I n 1997, the Danish government invited the country's 78 inhabited islands to compete to become Denmark's showcase “Renewable Energy Island.” Samsø won. At the time, it was deriving 92% of its electricity and 85% of its heat from fossil fuels. Eight years later, it was obtaining all of its heat and more than 100% of its electricity from solar panels and wind generators, exporting its surplus green power to other parts of Denmark. Its heating costs were down by 20%, and its CO2 emissions had been reduced by 140%.

Even more remarkable, says Turner, was the deliberate, thoughtful process which persuaded conservative Danish farmers and villagers to sign up for leading-edge green technology. The proponents did it by buying a fruit press and lots of beer, and going out to the villages to press apples into juice and share a few beers, and talk about working together on a beneficial project that would save everyone money. It was, says Turner, a classic “viral marketing” campaign.

Does that sound familiar? That's Moses Coady and Jimmy Tompkins, holding study sessions and kitchen meetings all over eastern Nova Scotia, slowly building a whole co-operative economy. That's the citizens of Halifax, spending a year talking about what to do with their own garbage and coming up with a composting and recycling program that leads the world – a story that appears in Turner's book.

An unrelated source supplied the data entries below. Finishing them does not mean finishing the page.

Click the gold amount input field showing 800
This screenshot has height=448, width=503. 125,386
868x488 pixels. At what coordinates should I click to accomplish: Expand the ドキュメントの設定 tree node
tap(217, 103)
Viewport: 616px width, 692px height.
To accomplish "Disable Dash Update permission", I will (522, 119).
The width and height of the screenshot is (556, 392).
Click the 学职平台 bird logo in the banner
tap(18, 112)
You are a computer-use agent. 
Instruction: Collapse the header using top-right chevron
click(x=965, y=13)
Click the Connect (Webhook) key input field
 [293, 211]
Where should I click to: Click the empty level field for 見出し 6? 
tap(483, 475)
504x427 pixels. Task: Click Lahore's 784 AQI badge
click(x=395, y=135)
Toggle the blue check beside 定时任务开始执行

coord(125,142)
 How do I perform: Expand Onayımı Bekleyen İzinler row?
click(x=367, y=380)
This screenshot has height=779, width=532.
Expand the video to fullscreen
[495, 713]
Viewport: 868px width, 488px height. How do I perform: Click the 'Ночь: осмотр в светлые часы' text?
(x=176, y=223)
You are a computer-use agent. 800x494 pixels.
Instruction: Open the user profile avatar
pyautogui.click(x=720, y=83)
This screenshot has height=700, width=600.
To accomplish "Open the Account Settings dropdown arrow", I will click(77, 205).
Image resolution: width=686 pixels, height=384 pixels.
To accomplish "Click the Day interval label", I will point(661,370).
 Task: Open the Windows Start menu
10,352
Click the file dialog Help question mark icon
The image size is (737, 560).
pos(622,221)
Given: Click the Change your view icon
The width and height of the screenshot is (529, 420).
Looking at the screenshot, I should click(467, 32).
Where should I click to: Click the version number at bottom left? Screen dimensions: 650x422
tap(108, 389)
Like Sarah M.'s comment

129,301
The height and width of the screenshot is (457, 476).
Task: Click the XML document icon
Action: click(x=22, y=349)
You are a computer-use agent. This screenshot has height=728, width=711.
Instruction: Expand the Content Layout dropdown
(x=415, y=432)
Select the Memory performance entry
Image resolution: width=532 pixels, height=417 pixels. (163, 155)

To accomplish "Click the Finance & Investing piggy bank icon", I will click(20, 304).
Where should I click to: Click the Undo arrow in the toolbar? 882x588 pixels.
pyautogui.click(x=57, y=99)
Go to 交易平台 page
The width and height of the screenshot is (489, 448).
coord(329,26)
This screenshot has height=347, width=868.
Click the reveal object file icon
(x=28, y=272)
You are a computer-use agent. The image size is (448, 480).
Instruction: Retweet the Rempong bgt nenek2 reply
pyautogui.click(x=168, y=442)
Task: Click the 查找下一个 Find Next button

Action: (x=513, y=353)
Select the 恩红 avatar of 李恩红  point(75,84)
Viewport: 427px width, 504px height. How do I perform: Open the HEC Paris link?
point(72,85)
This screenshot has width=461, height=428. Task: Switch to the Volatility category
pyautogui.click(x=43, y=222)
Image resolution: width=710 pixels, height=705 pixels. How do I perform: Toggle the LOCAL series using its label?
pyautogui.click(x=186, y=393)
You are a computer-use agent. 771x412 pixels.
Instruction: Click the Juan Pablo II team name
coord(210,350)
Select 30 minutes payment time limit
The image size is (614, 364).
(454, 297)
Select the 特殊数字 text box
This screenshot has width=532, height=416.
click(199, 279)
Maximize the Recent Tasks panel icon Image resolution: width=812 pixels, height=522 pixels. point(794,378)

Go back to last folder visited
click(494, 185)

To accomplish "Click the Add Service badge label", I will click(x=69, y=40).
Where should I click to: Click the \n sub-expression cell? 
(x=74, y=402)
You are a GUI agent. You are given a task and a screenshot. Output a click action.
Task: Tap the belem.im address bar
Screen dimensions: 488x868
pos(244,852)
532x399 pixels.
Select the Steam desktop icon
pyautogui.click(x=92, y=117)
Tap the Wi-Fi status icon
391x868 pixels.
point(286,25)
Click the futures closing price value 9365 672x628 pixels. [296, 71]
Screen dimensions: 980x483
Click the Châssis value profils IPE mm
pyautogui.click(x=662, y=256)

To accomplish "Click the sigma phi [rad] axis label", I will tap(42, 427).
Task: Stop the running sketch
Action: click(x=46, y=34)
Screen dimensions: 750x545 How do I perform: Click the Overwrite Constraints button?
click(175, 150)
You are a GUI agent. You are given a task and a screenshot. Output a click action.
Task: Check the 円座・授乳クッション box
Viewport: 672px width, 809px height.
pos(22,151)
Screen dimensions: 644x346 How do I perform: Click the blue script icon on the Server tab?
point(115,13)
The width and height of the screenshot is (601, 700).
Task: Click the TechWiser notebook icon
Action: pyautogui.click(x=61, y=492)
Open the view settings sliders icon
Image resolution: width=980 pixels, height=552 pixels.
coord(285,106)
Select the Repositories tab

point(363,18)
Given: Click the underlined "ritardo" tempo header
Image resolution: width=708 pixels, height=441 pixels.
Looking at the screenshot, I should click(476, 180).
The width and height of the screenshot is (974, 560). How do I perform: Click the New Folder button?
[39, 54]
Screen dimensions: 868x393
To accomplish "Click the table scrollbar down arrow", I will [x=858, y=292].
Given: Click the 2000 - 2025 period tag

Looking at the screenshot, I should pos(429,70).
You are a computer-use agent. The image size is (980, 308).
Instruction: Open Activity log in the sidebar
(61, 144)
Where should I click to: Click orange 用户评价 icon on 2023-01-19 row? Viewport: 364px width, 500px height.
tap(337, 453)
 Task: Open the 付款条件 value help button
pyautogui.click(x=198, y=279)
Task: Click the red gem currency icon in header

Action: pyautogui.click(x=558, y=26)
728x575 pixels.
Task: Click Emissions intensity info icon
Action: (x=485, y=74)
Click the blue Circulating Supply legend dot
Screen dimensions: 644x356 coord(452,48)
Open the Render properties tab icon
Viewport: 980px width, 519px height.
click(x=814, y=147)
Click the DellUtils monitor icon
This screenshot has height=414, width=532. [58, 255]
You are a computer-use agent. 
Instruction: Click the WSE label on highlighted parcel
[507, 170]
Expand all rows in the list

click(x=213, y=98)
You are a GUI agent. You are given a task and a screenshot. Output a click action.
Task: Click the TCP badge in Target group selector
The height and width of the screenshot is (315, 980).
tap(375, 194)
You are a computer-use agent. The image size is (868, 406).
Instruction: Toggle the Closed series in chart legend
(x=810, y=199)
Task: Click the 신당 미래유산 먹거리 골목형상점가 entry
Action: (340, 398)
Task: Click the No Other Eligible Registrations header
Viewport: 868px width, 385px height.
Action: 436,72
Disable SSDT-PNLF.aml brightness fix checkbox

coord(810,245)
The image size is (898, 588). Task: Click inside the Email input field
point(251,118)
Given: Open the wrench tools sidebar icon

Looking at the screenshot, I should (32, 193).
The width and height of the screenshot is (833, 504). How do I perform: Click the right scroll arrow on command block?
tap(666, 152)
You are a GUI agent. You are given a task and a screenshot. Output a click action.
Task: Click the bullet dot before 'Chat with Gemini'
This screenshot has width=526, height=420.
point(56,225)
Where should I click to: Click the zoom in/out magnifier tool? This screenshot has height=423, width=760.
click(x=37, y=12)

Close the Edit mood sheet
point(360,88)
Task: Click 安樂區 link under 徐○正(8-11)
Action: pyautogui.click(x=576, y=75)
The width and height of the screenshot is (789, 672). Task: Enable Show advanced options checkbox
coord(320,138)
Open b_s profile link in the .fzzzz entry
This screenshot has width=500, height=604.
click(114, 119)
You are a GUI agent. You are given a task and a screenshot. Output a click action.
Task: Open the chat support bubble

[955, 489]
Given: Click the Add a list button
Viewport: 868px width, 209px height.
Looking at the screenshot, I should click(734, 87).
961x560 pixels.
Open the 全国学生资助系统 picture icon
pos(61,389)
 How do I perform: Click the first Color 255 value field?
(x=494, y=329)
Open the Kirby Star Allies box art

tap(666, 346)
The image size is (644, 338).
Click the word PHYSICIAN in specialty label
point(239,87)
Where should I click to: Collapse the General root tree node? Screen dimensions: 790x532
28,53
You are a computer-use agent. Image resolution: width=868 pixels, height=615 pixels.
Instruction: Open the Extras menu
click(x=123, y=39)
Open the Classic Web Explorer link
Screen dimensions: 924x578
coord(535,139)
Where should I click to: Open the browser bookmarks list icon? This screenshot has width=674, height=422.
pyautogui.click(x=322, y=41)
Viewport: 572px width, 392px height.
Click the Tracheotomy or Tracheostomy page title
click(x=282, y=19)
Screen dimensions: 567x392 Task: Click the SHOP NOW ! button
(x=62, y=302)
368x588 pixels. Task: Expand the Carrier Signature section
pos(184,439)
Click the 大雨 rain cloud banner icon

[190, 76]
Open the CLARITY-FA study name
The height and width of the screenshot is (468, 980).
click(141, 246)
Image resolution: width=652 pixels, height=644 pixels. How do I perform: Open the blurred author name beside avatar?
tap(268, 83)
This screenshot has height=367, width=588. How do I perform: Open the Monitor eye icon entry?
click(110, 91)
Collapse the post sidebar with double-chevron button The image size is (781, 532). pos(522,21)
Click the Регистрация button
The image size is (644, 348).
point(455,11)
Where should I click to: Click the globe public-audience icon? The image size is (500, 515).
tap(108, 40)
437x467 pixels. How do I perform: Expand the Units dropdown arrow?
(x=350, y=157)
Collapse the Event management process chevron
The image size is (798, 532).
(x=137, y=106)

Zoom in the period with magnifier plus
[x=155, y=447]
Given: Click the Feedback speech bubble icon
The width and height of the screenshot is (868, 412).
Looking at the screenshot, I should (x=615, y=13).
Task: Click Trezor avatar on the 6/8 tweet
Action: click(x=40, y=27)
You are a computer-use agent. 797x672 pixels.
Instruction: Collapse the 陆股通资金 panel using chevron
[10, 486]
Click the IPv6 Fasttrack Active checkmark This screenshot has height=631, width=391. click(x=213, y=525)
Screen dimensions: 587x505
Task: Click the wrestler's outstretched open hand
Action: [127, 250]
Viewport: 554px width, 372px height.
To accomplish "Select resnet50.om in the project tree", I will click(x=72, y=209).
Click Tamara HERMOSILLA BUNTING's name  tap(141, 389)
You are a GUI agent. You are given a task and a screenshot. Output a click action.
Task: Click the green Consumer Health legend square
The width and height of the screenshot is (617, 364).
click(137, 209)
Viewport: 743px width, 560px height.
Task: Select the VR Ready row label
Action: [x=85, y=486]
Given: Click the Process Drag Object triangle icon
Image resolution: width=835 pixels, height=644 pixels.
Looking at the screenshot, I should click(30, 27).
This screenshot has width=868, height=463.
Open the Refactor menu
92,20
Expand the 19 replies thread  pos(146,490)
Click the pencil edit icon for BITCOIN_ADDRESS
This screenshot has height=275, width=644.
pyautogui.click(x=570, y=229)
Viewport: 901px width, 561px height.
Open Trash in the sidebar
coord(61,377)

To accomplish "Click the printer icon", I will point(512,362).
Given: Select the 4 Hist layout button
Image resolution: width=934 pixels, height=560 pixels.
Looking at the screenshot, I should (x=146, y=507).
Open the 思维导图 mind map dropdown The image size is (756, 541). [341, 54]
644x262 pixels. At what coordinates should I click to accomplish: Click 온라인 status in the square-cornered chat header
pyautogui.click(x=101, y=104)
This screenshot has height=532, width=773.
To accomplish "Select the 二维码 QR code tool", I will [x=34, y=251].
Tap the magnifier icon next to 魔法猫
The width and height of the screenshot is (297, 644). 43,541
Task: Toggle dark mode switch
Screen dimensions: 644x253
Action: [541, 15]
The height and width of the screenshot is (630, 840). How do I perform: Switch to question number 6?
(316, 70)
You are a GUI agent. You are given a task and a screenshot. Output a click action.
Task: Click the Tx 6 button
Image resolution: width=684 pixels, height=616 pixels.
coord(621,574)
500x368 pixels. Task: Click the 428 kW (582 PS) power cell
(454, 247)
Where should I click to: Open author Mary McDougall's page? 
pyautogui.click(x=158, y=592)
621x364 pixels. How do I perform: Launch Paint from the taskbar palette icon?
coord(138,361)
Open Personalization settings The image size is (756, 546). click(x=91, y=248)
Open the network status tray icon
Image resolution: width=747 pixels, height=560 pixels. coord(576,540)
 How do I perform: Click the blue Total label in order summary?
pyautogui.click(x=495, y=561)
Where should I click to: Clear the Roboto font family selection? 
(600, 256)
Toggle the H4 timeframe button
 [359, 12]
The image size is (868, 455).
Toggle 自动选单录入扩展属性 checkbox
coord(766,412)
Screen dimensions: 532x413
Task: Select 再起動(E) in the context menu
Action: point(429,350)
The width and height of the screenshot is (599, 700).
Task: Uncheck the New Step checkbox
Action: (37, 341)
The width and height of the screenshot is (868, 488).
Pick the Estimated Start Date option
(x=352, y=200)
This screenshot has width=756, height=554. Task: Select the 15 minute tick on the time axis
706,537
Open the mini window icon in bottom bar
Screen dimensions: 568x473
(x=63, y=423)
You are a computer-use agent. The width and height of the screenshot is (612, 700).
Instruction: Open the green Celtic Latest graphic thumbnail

Turner tackles some important themes along the way – recycling, for example, which almost always “down-cycles” materials, making them progressively less sophisticated and useful. A variant is Extended Producer Responsibility, the scheme favoured in Europe which makes the manufacturer responsible for the entire life-cycle of a product. But neither of these solutions, says Turner, really tackles the fundamental problem, which is a whole system of lousy industrial design.

Better design also exists, and Turner finds it – Interface Carpet's sustainable factory in Georgia, the long-established eco-spiritual community in Findhorn, Scotland, a Colorado shopping mall converted into a real town centre, bio-gas digesters and micro-hydro sites in rural Thailand. And the point is that you know it's possible because it exists – the technology, the knowledge, the examples, everything.

What really interests Turner are the social processes that can transform our vision and behaviour and thus bring the new, sustainable world into being. Those processes require optimism, excitement, commitment. They're rooted in community, in the happiness of doing good things in company with others. They're rooted in hope.

“We gotta start thinking of ourselves as what we are, which is the future,” says one green ad guru. The future is cool, hip, smart and exciting. It's fun. Show it to people, and they'll want to live there – and that's how you change the world.